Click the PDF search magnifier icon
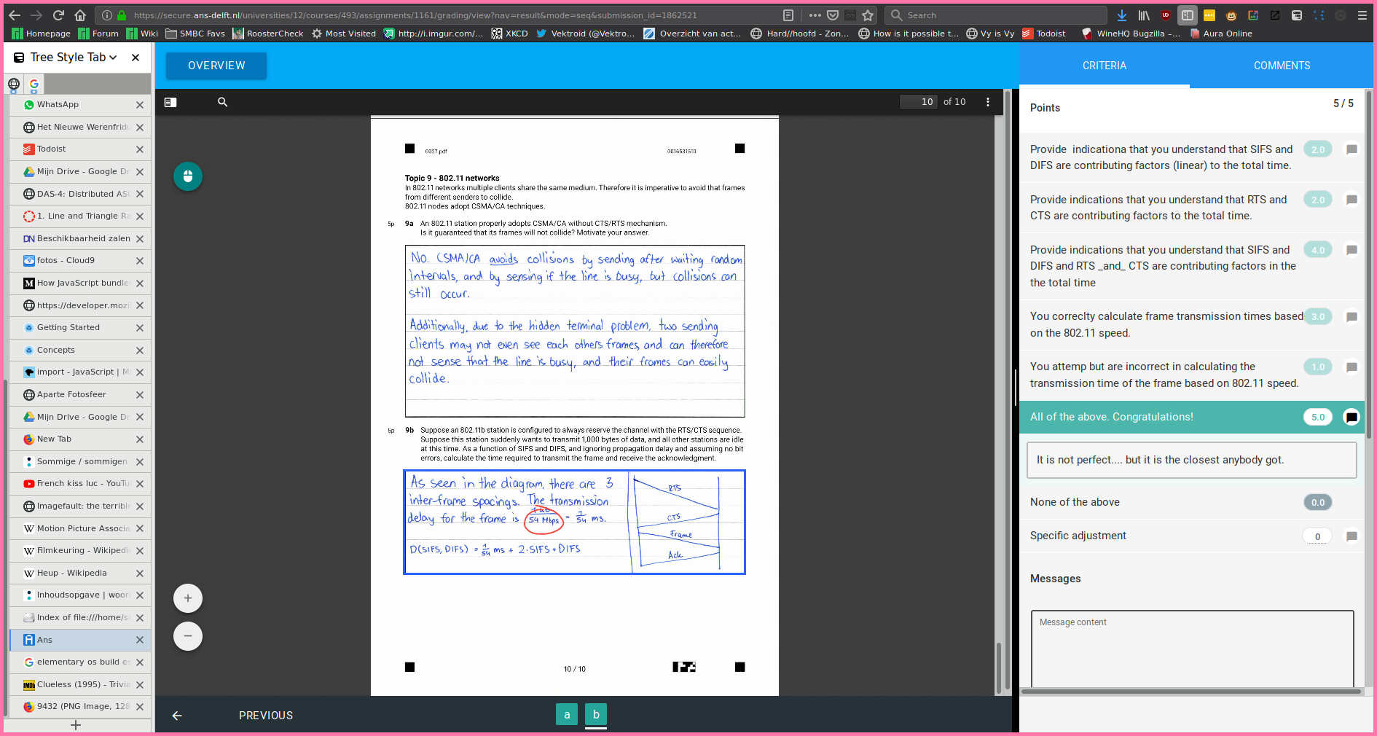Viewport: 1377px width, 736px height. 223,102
==
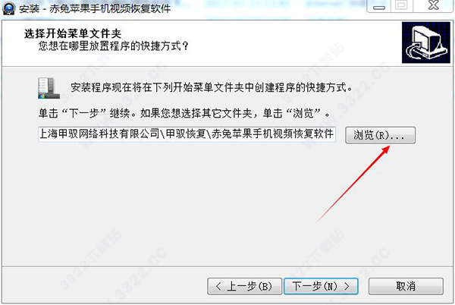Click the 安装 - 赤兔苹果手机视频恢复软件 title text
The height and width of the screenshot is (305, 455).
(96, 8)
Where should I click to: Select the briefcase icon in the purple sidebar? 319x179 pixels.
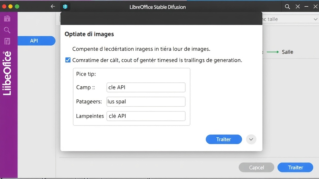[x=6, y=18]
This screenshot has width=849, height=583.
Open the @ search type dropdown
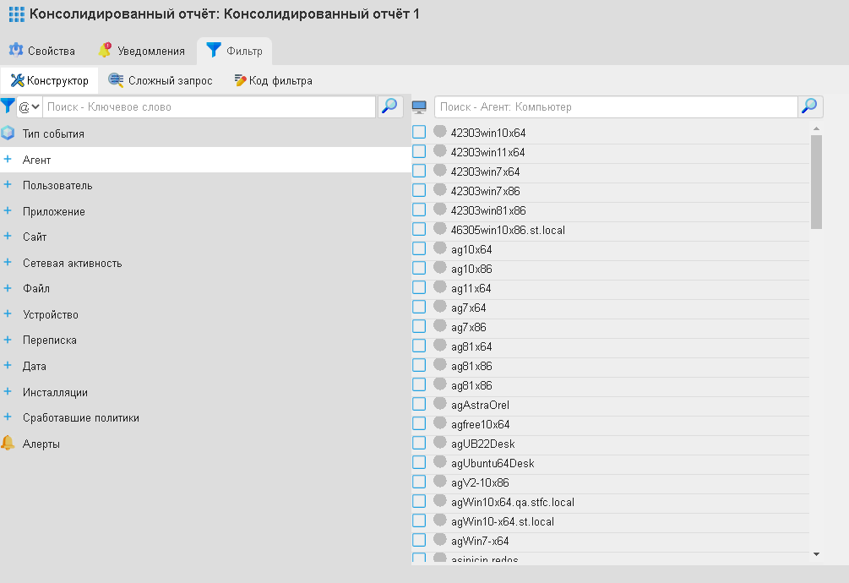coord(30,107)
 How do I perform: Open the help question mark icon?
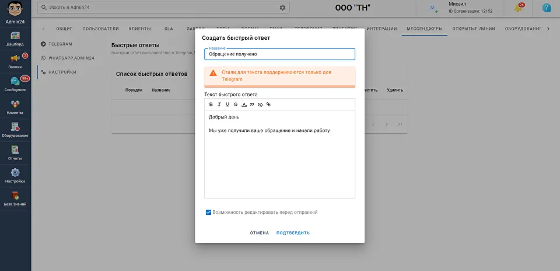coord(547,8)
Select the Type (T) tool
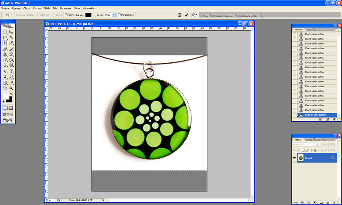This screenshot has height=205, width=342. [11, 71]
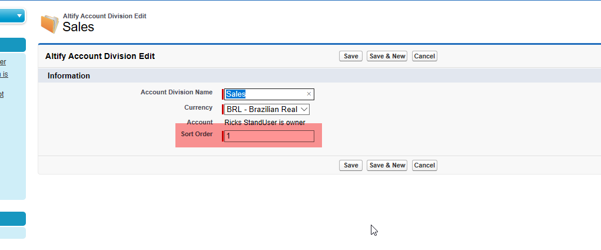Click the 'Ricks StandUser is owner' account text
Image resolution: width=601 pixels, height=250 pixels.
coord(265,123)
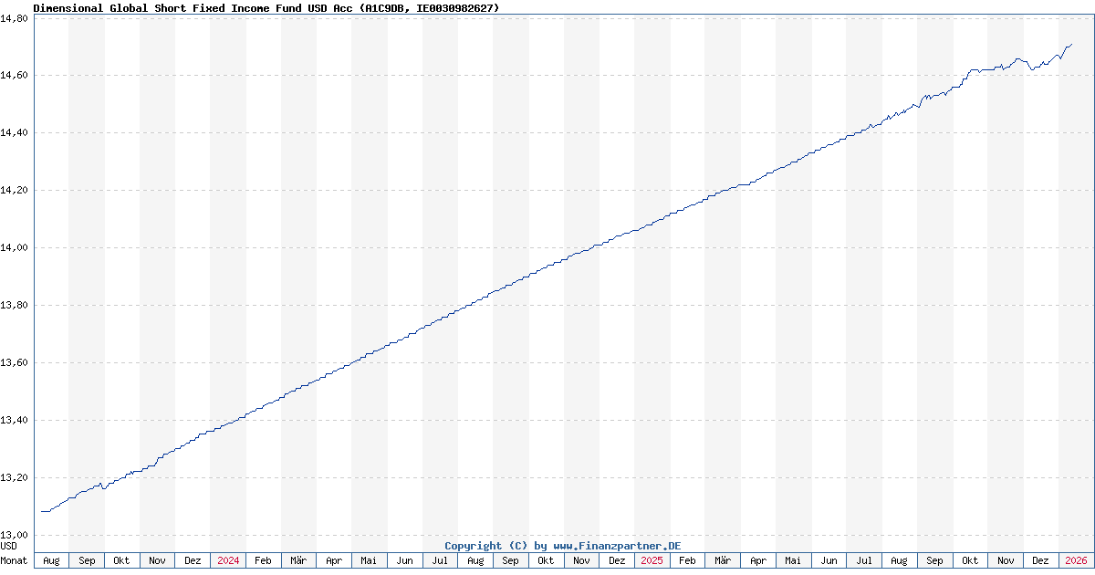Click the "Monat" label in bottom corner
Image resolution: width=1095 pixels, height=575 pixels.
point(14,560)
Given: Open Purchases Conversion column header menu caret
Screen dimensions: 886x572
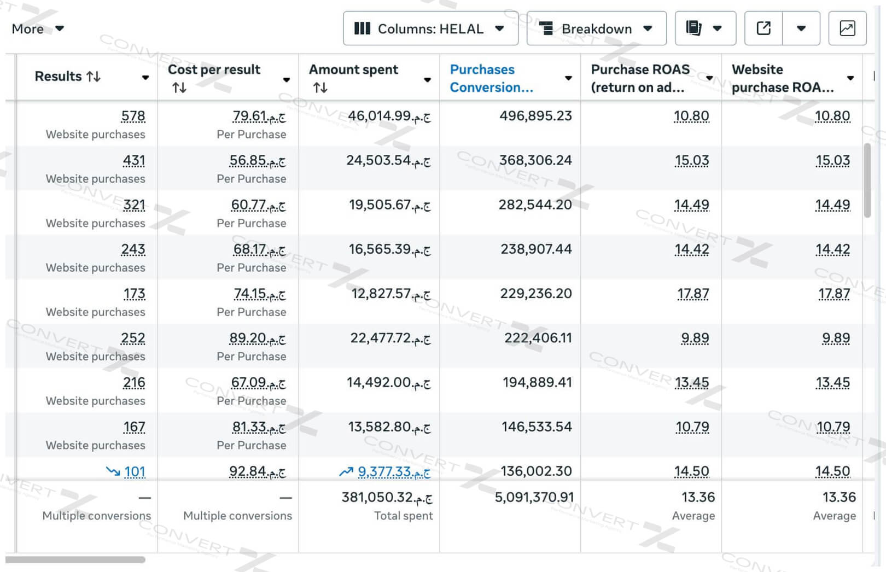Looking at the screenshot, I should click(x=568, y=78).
...
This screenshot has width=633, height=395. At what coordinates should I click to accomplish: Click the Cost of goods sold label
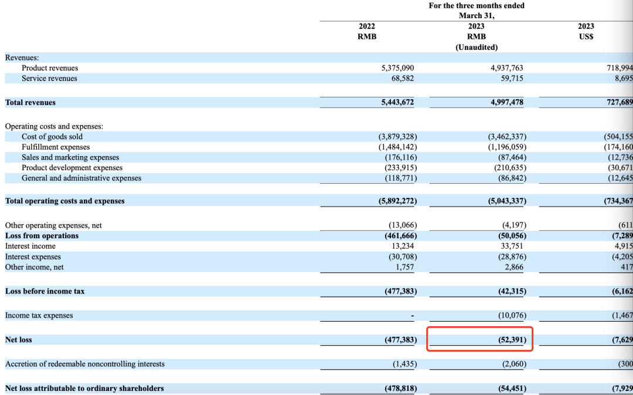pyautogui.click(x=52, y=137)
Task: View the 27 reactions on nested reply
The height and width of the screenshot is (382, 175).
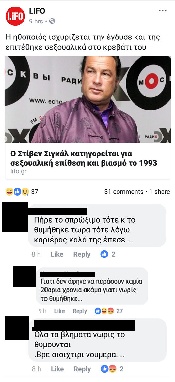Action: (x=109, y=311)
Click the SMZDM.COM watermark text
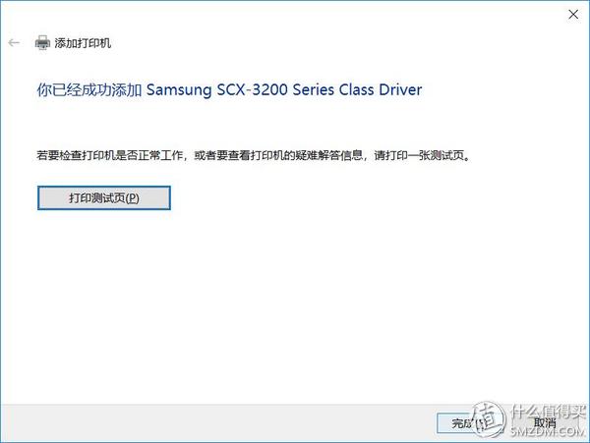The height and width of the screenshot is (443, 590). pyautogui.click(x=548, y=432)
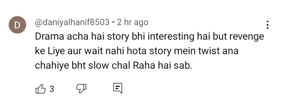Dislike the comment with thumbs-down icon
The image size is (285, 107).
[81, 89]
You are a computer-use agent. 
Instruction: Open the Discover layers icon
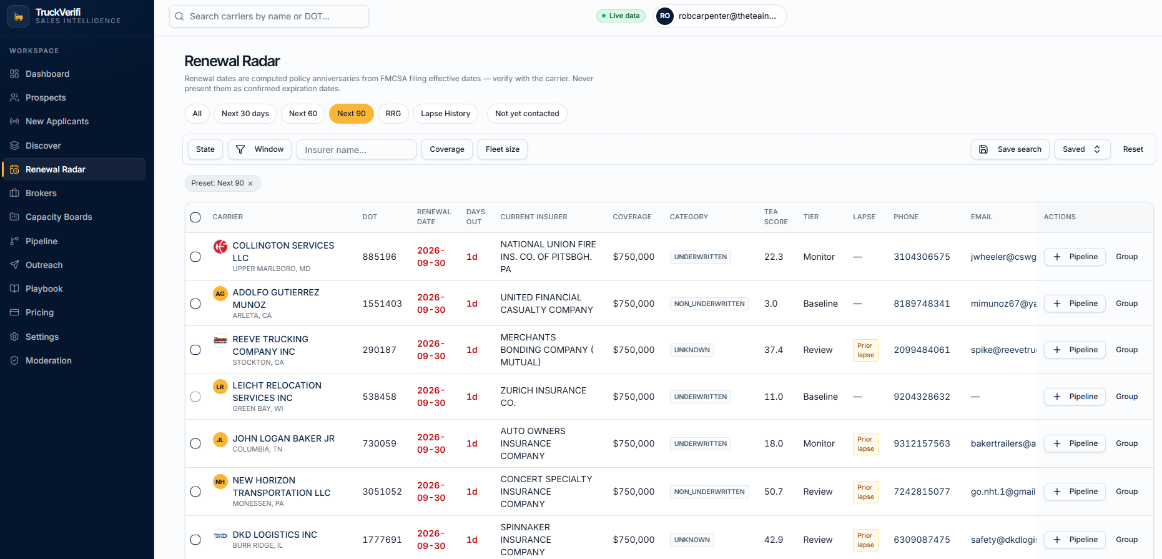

WHAT NEEDS TO BE DONE> What are the lines above, starting at the one with "You are a computer-use agent." and ending at the one with "Instruction: Open the Discover layers icon"? Give them again exactly, and only them.

TASK RESULT>
You are a computer-use agent. 
Instruction: Open the Discover layers icon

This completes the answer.